The melodrama: It began when Union railway minister, Mamata Banerjee, was informed about the accident, which was soon after the tragedy. Instead of rushing to the accident site, she first decided to attend a political rally in Midnapore. Like most politicians, she obviously has her priorities laid out. She takes her politics much more seriously than her responsibilities as a Cabinet rank minister of the country. Upstaging the CPI-M from its bastion in West Bengal is so crucial for Mamata that even the dead can wait. Once she turned up 20 hours later she fretted and fumed in characteristic style, and began blaming everyone else, except herself. And who do you think should compete with Mamata? Who else, but her minister of state for Railways, Digvijay Singh, from the Samata, who arrived 18 hours late at the site of the accident.

Then began the familiar farce: Mamata ordered the customary judicial probe by a sitting Supreme Court judge (how many more of these does the country need?). To make up for her delayed appearance and salvage her sullied image, she chose to deploy her most potent weapon the resignation salvo. After all, barely two months ago, she had forced the mighty Atal Bihari Vajpayee government to retract and order a roll back on oil prices, by simply submitting a resignation letter. And, despite the colossal loss to the exchequer, it paid her political dividends. The Prime Minister had pleaded with her to withdraw her resignation then, he has done it again now. That time it cost the country about Rs 200 crore per month. The vulnerability of the NDA government, in giving in to her gimmicks, could cost the country much more in the future. Today her strategies are directed at the Left Front a rival of the NDA government at the Centre. If this farce continues, like Jayalalitha, she could tomorrow prove formidable for thosewho continue to spoil her. Resignation has been used as a political instrument to salvage one’s conscience by politicians in the past. Lal Bahadur Shastri used it effectively in the late fifties. Nitish Kumar, in the wake of the Gaisal disaster, felt compelled to step down. In Mamata’s case, the repeated use of this weapon, and the consequent attempt to appease her, has clearly blunted it.

Records provided:
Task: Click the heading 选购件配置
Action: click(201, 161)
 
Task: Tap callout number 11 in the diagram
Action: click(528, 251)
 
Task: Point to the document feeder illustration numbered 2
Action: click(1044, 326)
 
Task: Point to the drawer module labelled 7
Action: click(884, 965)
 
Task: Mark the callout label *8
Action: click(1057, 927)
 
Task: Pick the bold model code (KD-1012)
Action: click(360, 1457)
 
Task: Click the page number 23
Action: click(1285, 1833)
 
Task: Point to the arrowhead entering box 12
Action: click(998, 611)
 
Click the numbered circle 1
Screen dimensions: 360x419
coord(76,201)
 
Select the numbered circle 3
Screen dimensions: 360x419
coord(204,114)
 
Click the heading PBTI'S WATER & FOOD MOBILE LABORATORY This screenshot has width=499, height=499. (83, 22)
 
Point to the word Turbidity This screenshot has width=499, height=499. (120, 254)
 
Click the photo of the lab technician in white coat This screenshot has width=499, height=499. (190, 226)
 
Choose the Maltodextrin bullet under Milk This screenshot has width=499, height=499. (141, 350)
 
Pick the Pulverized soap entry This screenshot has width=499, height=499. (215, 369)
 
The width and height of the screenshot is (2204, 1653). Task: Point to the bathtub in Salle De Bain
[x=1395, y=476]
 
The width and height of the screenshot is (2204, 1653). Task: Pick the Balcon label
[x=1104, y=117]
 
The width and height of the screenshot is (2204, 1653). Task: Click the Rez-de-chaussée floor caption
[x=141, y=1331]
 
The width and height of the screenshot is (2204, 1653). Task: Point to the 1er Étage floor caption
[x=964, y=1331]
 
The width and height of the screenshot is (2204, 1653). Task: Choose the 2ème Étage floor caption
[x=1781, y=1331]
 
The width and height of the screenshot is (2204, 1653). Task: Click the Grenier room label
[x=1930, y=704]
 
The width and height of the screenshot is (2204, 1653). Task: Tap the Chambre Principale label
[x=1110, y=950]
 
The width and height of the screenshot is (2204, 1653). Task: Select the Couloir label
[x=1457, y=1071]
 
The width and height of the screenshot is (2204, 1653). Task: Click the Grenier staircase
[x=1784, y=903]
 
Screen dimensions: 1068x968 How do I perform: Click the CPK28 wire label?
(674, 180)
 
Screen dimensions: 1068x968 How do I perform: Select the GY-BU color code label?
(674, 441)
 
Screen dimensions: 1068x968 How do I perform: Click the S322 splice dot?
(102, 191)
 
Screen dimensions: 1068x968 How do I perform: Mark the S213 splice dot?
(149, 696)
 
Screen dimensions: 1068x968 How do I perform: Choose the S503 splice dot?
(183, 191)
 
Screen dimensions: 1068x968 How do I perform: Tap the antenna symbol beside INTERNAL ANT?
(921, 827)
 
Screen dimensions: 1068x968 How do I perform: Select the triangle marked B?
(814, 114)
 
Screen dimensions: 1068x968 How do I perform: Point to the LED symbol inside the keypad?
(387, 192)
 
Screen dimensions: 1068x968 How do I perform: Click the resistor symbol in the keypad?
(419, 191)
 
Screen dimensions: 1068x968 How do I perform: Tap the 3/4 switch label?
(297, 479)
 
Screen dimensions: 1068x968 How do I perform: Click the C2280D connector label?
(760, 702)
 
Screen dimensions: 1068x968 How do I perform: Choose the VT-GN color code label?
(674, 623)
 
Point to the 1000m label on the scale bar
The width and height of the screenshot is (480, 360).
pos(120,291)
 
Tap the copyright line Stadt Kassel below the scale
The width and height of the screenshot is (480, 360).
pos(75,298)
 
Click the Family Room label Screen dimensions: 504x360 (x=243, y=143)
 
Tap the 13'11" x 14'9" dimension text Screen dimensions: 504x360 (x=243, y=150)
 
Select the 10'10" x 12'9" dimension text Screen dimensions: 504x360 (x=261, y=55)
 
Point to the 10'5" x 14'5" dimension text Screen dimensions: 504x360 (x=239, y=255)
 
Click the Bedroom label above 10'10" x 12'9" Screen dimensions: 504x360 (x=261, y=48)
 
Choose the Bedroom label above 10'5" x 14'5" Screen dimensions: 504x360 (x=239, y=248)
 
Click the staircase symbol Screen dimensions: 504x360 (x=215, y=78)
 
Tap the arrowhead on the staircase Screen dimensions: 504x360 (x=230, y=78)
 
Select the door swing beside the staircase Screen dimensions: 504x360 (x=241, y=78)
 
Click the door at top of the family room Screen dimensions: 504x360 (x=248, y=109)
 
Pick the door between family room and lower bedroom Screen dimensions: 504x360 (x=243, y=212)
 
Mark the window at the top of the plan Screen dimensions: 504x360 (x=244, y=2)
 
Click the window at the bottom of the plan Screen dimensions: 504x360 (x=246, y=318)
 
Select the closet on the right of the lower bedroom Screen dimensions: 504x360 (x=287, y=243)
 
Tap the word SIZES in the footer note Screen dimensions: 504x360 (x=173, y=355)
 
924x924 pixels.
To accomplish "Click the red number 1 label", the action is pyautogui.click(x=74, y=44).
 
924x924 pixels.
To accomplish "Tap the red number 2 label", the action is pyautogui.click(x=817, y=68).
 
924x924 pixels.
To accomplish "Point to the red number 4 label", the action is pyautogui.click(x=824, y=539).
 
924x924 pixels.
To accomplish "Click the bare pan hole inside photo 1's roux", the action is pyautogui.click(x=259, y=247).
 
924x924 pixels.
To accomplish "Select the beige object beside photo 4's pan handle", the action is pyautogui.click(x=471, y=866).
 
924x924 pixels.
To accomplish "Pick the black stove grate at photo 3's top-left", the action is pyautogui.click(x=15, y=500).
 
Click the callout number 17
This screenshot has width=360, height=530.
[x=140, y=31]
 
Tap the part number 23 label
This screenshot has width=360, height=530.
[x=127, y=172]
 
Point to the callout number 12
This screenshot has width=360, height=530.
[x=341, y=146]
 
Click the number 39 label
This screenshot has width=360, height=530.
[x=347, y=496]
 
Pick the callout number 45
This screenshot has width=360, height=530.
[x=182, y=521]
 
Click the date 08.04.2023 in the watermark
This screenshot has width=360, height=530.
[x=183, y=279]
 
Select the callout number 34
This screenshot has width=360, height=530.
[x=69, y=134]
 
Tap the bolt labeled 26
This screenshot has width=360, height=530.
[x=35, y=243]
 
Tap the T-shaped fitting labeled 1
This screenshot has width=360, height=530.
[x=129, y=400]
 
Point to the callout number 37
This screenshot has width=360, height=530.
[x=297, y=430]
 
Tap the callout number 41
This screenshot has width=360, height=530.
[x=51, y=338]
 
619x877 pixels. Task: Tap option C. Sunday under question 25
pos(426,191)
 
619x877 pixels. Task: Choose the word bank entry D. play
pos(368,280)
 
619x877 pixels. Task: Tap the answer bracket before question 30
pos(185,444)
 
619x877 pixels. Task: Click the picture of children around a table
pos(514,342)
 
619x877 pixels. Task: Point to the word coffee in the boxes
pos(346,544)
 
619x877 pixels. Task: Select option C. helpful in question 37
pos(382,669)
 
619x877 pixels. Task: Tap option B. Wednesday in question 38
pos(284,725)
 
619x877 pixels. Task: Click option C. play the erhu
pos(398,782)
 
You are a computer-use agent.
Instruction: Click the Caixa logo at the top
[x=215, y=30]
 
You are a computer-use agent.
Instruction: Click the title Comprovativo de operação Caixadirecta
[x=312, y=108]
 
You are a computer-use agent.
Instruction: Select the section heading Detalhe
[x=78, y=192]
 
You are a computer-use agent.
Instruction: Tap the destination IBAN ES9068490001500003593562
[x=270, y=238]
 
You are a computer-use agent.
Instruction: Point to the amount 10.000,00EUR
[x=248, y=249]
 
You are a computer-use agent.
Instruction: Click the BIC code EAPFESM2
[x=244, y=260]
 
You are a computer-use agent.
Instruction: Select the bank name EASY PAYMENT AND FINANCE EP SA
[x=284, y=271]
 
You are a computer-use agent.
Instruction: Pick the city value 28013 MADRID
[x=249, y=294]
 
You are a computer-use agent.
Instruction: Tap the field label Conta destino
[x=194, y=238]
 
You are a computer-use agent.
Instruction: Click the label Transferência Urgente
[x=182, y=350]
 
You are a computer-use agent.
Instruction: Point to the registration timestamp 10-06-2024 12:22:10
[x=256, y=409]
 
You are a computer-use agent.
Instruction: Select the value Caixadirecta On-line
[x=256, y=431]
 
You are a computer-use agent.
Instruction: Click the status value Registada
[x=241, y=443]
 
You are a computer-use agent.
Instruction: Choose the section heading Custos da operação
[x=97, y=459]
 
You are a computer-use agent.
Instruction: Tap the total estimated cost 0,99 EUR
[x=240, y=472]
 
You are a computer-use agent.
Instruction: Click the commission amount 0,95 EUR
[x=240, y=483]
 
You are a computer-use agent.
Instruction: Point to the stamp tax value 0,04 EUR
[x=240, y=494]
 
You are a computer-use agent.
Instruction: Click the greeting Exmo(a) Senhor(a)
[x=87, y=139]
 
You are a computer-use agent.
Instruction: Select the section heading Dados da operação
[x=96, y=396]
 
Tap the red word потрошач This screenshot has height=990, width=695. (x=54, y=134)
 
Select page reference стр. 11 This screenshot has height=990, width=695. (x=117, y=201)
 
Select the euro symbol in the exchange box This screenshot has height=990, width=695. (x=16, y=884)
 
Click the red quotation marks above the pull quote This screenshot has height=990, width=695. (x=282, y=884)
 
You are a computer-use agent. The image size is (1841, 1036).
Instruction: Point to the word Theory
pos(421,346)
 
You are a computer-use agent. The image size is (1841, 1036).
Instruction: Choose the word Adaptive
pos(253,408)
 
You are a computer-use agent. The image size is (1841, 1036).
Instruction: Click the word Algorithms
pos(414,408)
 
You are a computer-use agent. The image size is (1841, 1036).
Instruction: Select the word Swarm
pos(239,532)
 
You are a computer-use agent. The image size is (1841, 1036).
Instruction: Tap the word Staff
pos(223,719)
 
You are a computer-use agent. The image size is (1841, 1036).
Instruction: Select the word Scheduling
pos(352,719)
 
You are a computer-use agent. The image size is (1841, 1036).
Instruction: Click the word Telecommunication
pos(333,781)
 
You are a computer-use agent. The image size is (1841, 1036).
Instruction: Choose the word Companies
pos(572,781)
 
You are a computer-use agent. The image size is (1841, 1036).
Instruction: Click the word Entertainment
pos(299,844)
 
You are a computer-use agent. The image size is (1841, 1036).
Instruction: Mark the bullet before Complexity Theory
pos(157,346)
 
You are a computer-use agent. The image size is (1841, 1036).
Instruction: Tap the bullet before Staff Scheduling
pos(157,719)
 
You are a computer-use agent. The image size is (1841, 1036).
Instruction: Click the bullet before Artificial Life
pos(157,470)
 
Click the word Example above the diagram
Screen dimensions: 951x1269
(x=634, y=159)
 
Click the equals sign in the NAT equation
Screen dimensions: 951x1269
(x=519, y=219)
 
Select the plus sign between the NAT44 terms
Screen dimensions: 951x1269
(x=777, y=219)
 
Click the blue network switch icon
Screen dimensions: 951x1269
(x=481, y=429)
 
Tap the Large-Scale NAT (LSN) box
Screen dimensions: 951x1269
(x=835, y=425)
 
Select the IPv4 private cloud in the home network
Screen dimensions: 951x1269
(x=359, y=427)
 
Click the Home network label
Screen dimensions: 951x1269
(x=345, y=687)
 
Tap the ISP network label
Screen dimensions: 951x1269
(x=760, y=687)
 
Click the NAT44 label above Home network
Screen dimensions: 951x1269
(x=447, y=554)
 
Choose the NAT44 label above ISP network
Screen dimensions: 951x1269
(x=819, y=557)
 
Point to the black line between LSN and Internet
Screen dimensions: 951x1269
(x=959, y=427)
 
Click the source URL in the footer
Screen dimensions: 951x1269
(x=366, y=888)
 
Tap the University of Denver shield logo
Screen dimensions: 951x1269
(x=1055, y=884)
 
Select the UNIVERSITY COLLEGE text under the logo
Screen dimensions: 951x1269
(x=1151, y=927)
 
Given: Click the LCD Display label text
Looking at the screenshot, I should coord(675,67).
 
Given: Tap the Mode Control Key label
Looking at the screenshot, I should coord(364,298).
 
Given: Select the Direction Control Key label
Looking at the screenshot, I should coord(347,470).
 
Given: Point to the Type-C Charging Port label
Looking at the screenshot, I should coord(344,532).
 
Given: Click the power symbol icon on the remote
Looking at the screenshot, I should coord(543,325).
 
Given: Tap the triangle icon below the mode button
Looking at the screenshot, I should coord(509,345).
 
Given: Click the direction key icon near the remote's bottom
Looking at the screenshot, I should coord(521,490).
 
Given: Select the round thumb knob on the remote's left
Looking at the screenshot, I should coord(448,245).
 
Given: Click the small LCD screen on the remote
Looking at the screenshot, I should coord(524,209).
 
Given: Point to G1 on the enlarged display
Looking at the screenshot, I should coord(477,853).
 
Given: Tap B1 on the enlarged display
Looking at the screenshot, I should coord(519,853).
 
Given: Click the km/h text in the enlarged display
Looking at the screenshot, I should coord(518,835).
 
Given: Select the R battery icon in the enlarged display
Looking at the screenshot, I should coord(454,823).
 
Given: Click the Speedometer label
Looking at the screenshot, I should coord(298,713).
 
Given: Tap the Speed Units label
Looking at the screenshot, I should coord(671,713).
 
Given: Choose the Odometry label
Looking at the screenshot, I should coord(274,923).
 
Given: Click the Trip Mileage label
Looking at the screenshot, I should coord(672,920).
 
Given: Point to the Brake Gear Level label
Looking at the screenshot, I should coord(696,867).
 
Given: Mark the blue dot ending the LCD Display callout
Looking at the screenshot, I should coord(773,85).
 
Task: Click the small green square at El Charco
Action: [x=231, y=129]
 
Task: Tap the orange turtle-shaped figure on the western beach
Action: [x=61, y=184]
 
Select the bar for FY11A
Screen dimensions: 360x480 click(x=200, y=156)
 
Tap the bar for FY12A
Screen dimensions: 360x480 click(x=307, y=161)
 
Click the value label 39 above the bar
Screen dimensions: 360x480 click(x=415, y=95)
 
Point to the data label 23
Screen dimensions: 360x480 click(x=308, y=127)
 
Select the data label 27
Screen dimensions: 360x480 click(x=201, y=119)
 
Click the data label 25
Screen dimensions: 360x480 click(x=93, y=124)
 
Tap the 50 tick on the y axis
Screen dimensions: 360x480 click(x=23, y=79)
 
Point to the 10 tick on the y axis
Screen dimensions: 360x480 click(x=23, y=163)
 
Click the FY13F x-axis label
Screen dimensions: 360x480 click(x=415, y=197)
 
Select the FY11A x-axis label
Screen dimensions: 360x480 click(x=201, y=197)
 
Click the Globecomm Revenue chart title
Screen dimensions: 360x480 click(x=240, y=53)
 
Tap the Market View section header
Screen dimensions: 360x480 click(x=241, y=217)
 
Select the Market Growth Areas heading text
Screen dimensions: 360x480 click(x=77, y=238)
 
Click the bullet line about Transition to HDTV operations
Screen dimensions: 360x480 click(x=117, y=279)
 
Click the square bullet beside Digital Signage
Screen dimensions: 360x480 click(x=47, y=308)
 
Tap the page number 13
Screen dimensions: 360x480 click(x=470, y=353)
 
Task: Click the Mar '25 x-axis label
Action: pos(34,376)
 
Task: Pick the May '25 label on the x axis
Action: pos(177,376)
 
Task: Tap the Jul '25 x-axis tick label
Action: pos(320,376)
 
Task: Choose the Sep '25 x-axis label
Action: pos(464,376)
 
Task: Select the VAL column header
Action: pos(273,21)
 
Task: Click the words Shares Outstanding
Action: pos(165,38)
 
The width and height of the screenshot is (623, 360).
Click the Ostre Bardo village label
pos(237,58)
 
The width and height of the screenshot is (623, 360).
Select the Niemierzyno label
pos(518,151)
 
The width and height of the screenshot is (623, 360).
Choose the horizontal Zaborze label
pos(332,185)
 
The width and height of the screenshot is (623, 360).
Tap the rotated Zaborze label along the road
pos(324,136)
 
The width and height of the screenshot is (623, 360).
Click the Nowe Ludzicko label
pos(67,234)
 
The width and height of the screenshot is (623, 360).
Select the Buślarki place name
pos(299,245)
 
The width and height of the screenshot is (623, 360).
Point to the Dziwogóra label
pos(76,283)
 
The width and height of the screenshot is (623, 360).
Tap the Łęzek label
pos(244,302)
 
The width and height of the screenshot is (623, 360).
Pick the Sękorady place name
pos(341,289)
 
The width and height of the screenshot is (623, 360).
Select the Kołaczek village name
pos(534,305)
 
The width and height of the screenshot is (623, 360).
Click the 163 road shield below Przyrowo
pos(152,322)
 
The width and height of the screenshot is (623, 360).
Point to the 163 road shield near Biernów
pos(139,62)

Directions: From the rail accident commentary, copy the passage word for word from "The melodrama: It" to "of the accident.".

Response:
The melodrama: It began when Union railway minister, Mamata Banerjee, was informed about the accident, which was soon after the tragedy. Instead of rushing to the accident site, she first decided to attend a political rally in Midnapore. Like most politicians, she obviously has her priorities laid out. She takes her politics much more seriously than her responsibilities as a Cabinet rank minister of the country. Upstaging the CPI-M from its bastion in West Bengal is so crucial for Mamata that even the dead can wait. Once she turned up 20 hours later she fretted and fumed in characteristic style, and began blaming everyone else, except herself. And who do you think should compete with Mamata? Who else, but her minister of state for Railways, Digvijay Singh, from the Samata, who arrived 18 hours late at the site of the accident.